Eine kantonale Volksinitiative fordert, dass die Corona-Hilfen unter anderem mit einem auf drei Jahre befristeten Zuschlag auf die Steuern für hohe Vermögen finanziert werden. Lanciert wird die Volksinitiative «Faire Finanzierung der Corona-Hilfen» von einem Bündnis von Parteien und Gewerkschaften.
Geld
Aufgeschichtete Schweizer Münzen, mit einer 200-Franken-Note als Dach. (Symbolbild) - Keystone

Die Initiative verlangt auf der höchsten Progressionsstufe der Vermögenssteuer einen Zuschlag von 20 Prozent für die Dauer von drei Jahren, wie das Initiativkomitee am Donnerstag mitteilte. Betroffen wären Vermögen über 3,158 Millionen Franken (Grundtarif), respektive 3,235 Millionen Franken (Verheiratetentarif).

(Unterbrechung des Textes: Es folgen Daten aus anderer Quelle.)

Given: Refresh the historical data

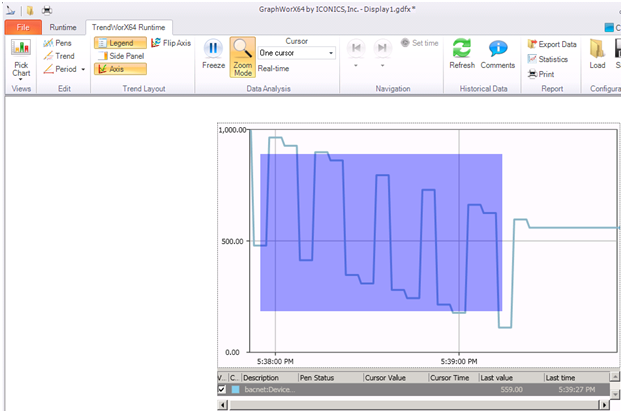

Die Steuererhöhung solle dem Kanton und den Gemeinden jeweils etwa 100 Millionen Franken jährlich einbringen. Damit könne ein grosser Teil der Summen, welche der Kanton für Corona-Hilfen für Wirtschaft und Gewerbe bezahlt habe, ausgeglichen werden.

Hinter der Initiative stehen die AL, SP, Grüne und CSP sowie der Gewerkschaftsbund Kanton Zürich und Travail Suisse.

Die AL scheiterte Mitte März im Kantonsrat mit einem ähnlich lautenden Vorstoss. Für das Zustandekommen der Volksinitiative werden 6000 Unterschriften benötigt.